By: James Zaferopolos
You hear the twitter of them, off, the furies, as they drift,
Descending to the water, slowly, like a flock of birds.
They settle down amidst the broken columns
And the statues, buried, half in sand, and half in water, where
The water sighs and meets the silent shore, as if
Those broken remnants of your distant past
Were trying, desperately, with waning strength
Of mind and spirit, to bestir themselves, to rise,
To life, again, a life the furies haven't had,
For centuries, been able, yet, to stir. Being stuck,
Through generations, in the sand
Of our forgetfulness, our stone-frozen old fathers
Waver under the trembling water, where they seem to
Leave but little recourse to the longing soul, but
To imagine what their silt-filled mouths lack
The capacity to sing.

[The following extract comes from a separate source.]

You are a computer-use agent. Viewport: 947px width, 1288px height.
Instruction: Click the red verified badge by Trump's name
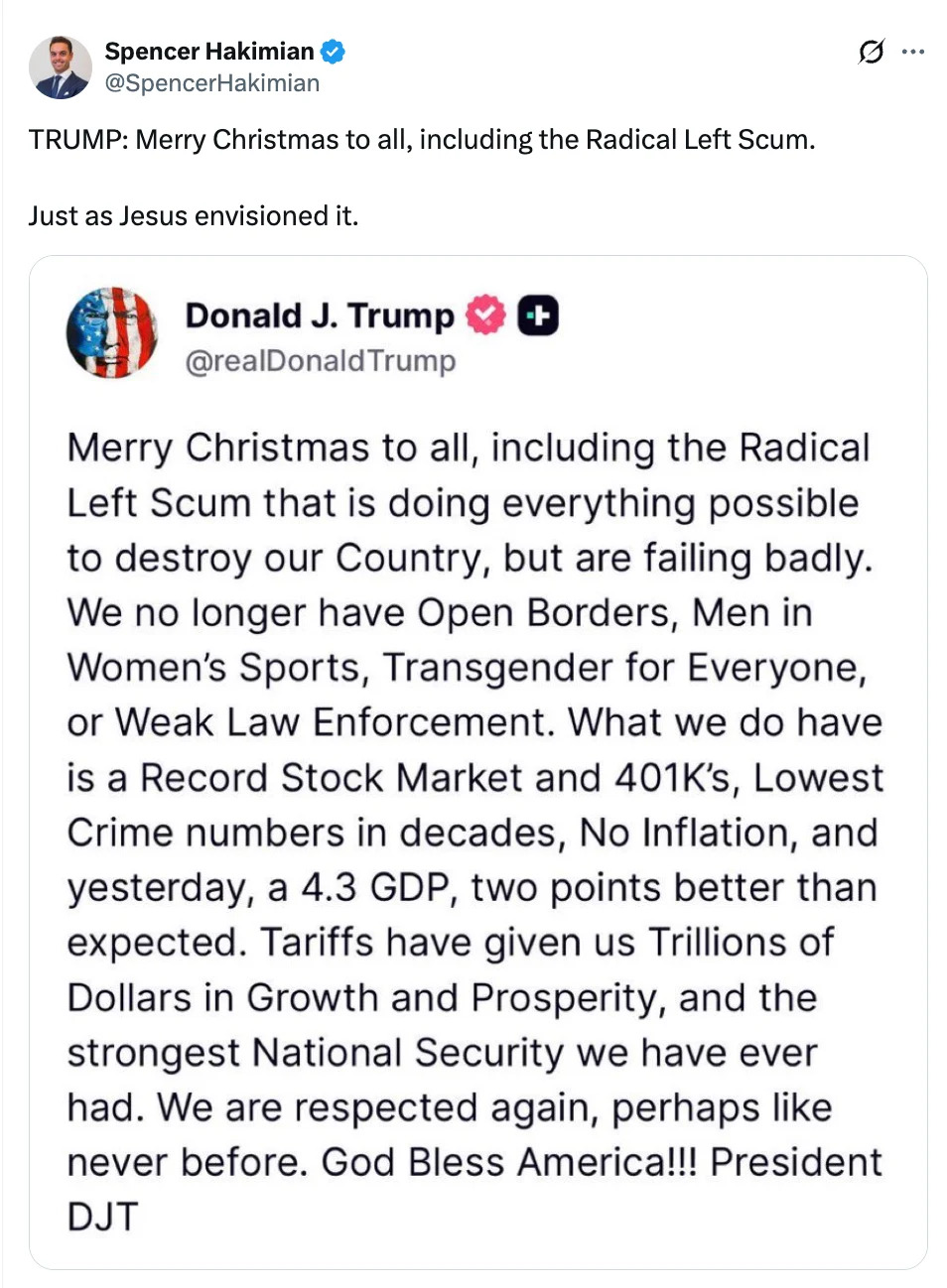click(x=485, y=316)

Especially to such a seven year old
Boy, like me, peering through rippled water
At their time-disfigured remnants that
The boy discerns, imperfectly, sitting alone, out on
The pier, at Thasos, where he’s come to fish, as he
Recalls, fifty years hence, and more, trying to preserve
What in his aging mind, drifts further out to sea, each time
The tide swells to the age-smoothed pebbles at
The shore next to the slime encrusted pier, and
Then recedes, until, at last, I should
Suppose, the tide-worn consciousness
Is washed away.
The closer that you try to hear the whispers of
The distant past, the more those vicious hags,
The Furies, titter like cicadas in the
Grass-grown field that withers in the blinding light;
The furies' twitter escalates, until it turns
Into a shriek, and the pathetic howls that torture you
Become some sort of bitter accusation.
Who can absolve the world in which we live today,
As George Seferis said, of these, the morbid
Sins of time and memory, the sins the furries thus accuse us of?
Who will there be, in time to come, who will remember
What has long since died, and now exists, frozen in stone,
Under the water, like a memory suppressed, if we, ourselves, can
Hardly bring to mind that past locked in the stone the sea has
Worked for ages to obliterate? Who can there be to come here,
At some future time, and do the heavy lifting of the stones,
To set the stones up, one on one, from where they'd
Fallen down these many centuries ago, if we, ourselves, don't
Undertake the holy effort now, because we think we
Cannot manage it? And Then? And then, what will the future do
But try to grant forgiveness to the feckless soul for its complicity
In time’s betrayals, as it desperately replaces truth with fancy, and
Invents a past that never really was?
James Zaferopolos lives in Cleveland, Ohio. He is a retired professor of history. He was born in 1946 in Northern Greece, of a refugee Anatolian-Greek family. His father died when he was one, and his mother and he came to America in 1946. He has been writing poetry since his boyhood in Greece. At 72, he is just now making an effort to publish. To date, this constitutes seven poems recently published in the on-line journal, Mediterranean Poetry.